Fig. 4. Monitoring of osteolysis and dynamics of cathepsin K+ cells.

Fig. 4.

(A) TRAP staining of PC3 lesion in mTEBC. Box, inset (magnification). Arrowheads indicate osteoclasts. Bar, 100 μm. (B) Evaluation of osteolysis by ex vivo μCT and SHG detection by MPM. Magnifications of numbered boxed regions are shown. Bar, 1 mm. (C) iMPM detection of an osteolytic lesion. Merged xy and xz, yz orthogonal views, single channels and details are shown. Box, magnification. Nucleus = H2B/eGFP, green; cytoplasm = DsRed2, red; collagen fibers, bone = SHG, cyan; bone remodeling = OS, white; osteoclast/phagocyte = cathepsin K (Cat K), yellow. Solid arrowhead, mitotic event; void arrowhead, apoptotic nucleus; asterisk, Cat K+ cells. Bar, 100 μm. (D) Imaging analysis, xy intensity profile for single channels and quantification of the distance between tumor border (first layer of cells, DsRed2) and osteoclast/phagocyte (Cat K) or bone (OS).

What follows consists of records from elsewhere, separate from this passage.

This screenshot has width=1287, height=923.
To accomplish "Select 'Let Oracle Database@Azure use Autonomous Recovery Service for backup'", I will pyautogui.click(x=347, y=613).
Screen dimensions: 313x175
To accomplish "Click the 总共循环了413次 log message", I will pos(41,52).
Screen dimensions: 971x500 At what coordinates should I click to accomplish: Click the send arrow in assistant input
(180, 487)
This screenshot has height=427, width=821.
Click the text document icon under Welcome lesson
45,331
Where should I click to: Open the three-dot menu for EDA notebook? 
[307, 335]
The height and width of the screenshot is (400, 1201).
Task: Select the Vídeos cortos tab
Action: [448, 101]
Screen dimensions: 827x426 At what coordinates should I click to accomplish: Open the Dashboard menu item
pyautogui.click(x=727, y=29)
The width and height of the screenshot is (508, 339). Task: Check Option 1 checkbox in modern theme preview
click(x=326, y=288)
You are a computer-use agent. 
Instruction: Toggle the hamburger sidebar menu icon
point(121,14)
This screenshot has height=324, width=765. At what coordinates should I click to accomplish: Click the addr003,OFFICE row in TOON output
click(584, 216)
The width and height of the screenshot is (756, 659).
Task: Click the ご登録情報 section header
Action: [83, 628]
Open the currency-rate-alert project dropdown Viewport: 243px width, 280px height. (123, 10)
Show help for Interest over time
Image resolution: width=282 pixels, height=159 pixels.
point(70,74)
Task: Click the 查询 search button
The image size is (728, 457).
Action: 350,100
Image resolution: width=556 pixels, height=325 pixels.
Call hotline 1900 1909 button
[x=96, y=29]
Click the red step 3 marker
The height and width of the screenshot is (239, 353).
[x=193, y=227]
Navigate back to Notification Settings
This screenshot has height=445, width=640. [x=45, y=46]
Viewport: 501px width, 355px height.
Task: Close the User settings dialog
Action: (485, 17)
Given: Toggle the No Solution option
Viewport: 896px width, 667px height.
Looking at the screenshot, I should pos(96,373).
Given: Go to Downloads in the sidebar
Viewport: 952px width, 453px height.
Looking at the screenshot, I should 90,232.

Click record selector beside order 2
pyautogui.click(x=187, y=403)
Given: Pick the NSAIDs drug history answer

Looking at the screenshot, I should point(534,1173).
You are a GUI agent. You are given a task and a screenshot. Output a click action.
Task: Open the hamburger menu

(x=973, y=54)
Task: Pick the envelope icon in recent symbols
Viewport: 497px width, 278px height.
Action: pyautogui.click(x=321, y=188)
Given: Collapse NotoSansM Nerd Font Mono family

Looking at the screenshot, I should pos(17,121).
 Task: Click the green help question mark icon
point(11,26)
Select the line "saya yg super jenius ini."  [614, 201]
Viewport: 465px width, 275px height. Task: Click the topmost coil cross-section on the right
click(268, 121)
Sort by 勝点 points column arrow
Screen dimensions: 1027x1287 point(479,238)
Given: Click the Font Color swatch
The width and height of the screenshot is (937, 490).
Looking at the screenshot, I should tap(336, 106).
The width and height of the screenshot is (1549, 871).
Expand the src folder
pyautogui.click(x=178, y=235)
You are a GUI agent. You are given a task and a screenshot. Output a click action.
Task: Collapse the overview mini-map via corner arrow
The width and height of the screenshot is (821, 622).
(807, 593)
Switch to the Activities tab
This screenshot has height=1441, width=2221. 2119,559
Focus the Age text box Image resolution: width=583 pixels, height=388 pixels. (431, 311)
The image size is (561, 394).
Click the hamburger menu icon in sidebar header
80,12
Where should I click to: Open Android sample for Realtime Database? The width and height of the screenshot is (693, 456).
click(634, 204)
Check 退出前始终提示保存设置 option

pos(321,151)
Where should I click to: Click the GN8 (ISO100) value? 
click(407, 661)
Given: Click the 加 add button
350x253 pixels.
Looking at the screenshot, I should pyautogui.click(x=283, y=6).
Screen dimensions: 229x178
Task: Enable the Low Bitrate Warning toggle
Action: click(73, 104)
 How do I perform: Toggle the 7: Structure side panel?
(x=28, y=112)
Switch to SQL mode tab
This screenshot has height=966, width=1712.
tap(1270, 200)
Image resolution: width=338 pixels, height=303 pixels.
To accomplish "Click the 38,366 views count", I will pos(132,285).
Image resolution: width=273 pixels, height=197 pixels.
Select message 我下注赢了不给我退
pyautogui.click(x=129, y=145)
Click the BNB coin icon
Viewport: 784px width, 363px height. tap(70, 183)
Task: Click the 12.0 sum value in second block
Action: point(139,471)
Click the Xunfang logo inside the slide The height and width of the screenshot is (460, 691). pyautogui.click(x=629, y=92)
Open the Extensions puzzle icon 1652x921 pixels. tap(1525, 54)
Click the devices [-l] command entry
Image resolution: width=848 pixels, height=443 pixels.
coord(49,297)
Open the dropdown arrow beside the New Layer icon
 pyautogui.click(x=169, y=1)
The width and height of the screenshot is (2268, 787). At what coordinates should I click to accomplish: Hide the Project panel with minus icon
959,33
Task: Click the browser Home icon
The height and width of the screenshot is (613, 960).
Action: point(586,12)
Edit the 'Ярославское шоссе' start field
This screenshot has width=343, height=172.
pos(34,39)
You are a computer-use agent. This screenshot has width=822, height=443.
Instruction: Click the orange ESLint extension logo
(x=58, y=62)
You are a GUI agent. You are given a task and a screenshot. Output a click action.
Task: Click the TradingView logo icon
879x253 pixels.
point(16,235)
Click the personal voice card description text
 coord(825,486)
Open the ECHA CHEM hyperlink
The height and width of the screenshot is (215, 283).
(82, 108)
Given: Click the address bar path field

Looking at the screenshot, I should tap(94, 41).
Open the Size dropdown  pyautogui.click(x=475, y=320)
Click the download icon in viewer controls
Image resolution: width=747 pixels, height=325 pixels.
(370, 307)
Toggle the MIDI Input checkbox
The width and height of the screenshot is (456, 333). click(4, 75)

Scatter diagrams represent measurements from different regions in 3 independent lesions. (E) Dynamics of Cat K+ events monitored by time-lapse iMPM and analyzed by tracking. “+” and diamonds indicate the start and red dots the final position of each cell, numbers indicate individual cells. Right panel, heatmap of the speed of 15 representative cells. Bar, 20 μm. (F, G) Cat K signal detected over time by time lapse iMPM (F) and particle imaging velocimetry (PIV) obtained by whole-field analysis (G). Two sequential frames obtained at different time points (0 and 8 min) from movie S2 are shown. Bar, 10 μm. Magnitude, vector map and speed frequency distribution (3–4 areas/tumor, from 3 mice).